# AIM OF THE EXERCISE
Your answer should hold every line of the records below that contains the string "Commercial".

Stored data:
⟨
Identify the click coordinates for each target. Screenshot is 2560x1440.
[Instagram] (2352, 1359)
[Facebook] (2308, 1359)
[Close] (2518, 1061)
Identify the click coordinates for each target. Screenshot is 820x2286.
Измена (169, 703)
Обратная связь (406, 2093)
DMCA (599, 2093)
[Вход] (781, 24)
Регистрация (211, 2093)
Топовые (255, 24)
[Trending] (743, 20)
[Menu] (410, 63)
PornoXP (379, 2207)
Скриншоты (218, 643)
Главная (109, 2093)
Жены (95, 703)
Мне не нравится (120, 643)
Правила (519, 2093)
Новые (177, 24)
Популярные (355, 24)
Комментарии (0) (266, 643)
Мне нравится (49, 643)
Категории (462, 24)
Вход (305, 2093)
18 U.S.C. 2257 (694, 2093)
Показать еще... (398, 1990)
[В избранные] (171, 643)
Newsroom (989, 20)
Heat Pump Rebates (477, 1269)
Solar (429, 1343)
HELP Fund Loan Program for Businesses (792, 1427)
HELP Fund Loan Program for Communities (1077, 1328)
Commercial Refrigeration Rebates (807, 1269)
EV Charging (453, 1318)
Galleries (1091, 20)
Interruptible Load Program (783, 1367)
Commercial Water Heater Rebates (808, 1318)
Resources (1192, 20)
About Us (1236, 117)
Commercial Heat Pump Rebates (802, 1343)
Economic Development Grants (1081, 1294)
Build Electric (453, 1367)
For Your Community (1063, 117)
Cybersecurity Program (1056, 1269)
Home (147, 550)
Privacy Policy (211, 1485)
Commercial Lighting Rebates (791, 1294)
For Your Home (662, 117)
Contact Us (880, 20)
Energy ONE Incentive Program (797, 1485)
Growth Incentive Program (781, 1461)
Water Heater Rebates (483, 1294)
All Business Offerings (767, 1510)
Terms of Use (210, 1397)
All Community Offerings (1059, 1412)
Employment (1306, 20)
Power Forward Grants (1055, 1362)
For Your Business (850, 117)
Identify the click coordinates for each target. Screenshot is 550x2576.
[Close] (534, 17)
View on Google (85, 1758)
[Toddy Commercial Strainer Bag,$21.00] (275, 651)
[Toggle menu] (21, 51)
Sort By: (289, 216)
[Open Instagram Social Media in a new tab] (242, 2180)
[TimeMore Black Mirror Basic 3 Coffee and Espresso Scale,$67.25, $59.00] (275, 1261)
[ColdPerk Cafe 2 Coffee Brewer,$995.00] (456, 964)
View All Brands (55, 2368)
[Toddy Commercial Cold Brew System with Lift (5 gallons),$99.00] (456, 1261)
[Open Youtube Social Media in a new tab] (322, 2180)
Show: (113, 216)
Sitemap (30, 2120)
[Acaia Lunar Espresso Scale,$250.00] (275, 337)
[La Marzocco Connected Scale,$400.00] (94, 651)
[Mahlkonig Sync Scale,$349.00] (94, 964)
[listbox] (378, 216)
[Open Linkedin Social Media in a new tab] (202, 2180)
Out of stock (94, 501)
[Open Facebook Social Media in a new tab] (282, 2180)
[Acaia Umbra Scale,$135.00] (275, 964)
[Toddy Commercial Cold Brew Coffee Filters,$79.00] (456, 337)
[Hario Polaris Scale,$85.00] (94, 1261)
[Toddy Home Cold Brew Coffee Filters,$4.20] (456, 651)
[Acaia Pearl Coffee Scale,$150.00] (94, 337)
⟩
# FINISHED EXERCISE
Commercial Refrigeration Rebates (807, 1269)
Commercial Water Heater Rebates (808, 1318)
Commercial Heat Pump Rebates (802, 1343)
Commercial Lighting Rebates (791, 1294)
[Toddy Commercial Strainer Bag,$21.00] (275, 651)
[Toddy Commercial Cold Brew System with Lift (5 gallons),$99.00] (456, 1261)
[Toddy Commercial Cold Brew Coffee Filters,$79.00] (456, 337)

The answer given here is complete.